Below are 4 things that we often say in efforts to comfort, yet may cause more harm.
1. I know how you feel
During times of loss, we feel like we are at a loss for words, and we are looking to make a meaningful connection with those who are grieving. In our attempt to connect and show empathy, we internalize their pain and compare it with our own loss that we have experienced. It is in this effort to connect where we find ourselves making the mistake of claiming to know how someone feels in the grieving process.
A friend of mine ended a three year relationship with her boyfriend. I had been in those shoes before and, in an effort to provide comfort, I made it seem like I knew exactly how she was feeling. In that moment, I realized that there was a difference between knowing and understanding. I didn’t know exactly what she felt or had been through in three years to lead her to this point in life. I could relate due to past experience, but I truly didn’t know the whole gamut of emotions, thoughts, and feelings she had.
Instead of focusing on knowing, we should focus our efforts on showing empathy and compassion through understanding. I could understand some of the emotions my friend had and, through that lens, I was able to listen and provide comfort without judgment. Sometimes that's all people are looking for.
2. You're still not over that?
Time can be our worst enemy, especially when used in inappropriate ways. When we place a time limit on the grieving process, more damage can be done to someone emotionally, physically, and even spiritually.
When time limit statements are made, we can stunt someone’s growth and healing process that may leave wounds that can take even longer to heal. Our job is to help usher those who are grieving through the process in their own time. Time can heal wounds, but the amount of time shouldn’t be a tool used to cause re-injury.
3. Be strong
"Strong" can be defined in many different ways and can be used as an adjective. Yet, it is when used as a verb in this process where the definition becomes more complicated. When people are told to be strong, they may feel pressure to not show any emotions at all.
Strength is more than just being stoic and emotionless. One can be strong and shed tears, be angry, and grieve in their own way. Our view of strength must shift from not showing and sharing emotions, to offering a space where people can feel free to grieve in their own way without the pressure of appearing strong.
4. Don’t cry, they are with Jesus
I Thessalonians 4:13 says that, as believers in Christ, we don’t mourn as the rest of the world because we have hope for those fellow believers who are resting with Jesus.

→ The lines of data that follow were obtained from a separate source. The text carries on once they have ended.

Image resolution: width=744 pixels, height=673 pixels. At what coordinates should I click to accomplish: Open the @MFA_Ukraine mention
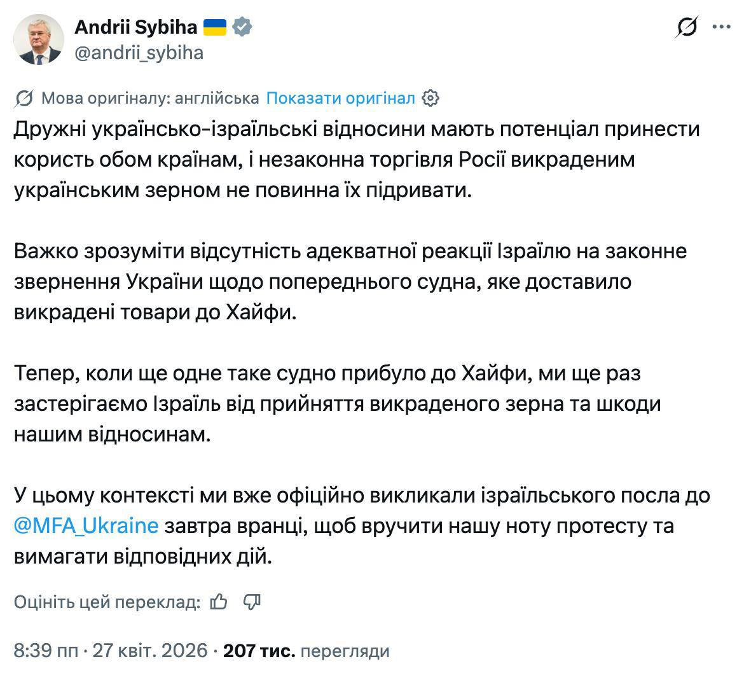pyautogui.click(x=85, y=526)
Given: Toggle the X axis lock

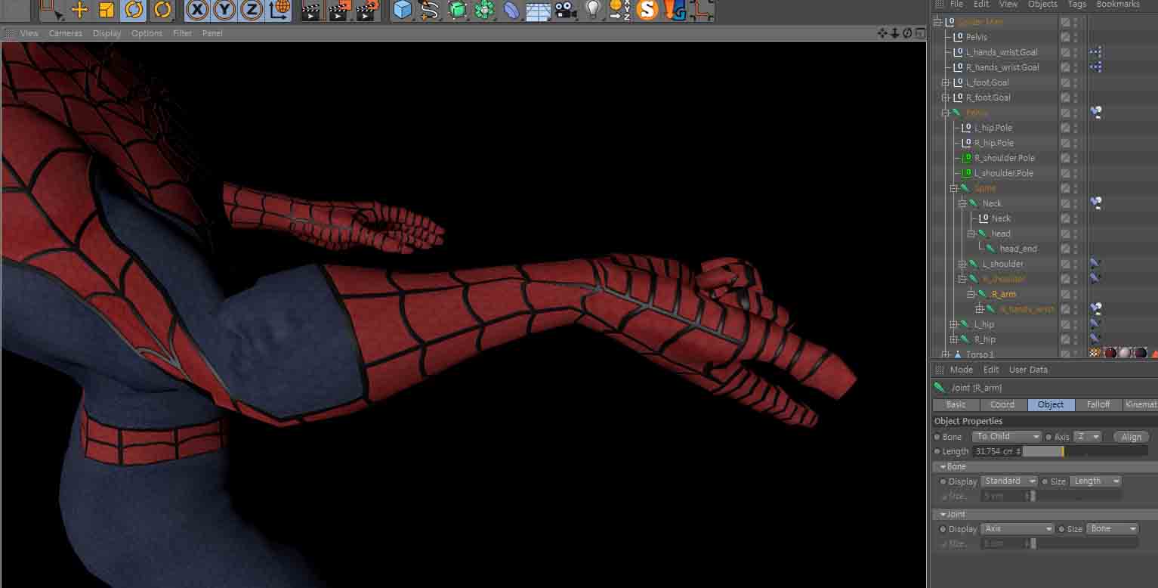Looking at the screenshot, I should point(196,10).
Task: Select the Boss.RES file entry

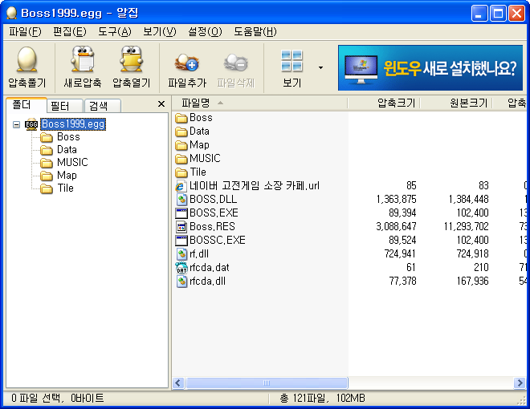Action: [212, 227]
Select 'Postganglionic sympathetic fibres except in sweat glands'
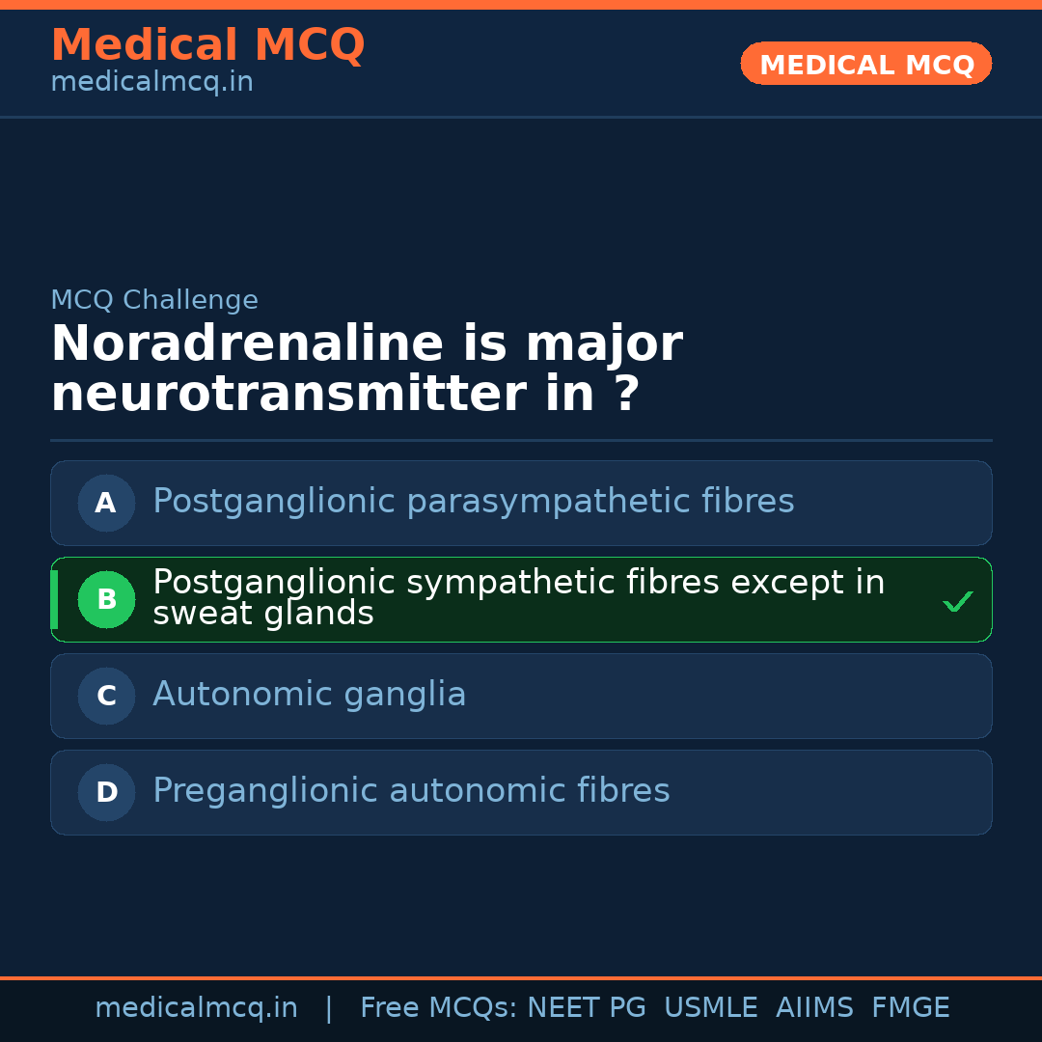 click(518, 598)
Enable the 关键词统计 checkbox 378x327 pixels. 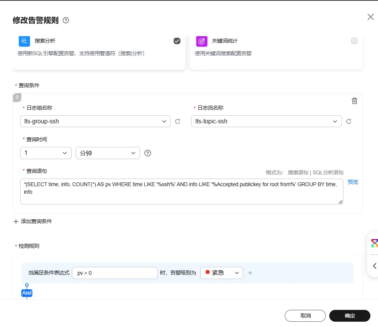coord(354,41)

These words bring comfort, yet they are often used as a deflection in the grief process.
As believers, we are quick to dismiss the process of grief and cover it up with hope. The scripture reveals that, although we have hope and we will see our love ones, our grief is still real. Tears will still flow, heartbreak will still hurt, and the pain still lingers.
As helpers and believers, we must share with others that they are not alone and continue to provide prayers, compassion and reassurance. As we walk with them through the process, the reminder that Jesus is with them is sometimes the best comfort that we can give.
As followers of Jesus, we must remember how our words can help or hurt someone in the grieving process. No matter if it is death of a loved one or an end to a relationship, we must make sure that as we provide comfort to others, we are operating from a place of compassion and discernment.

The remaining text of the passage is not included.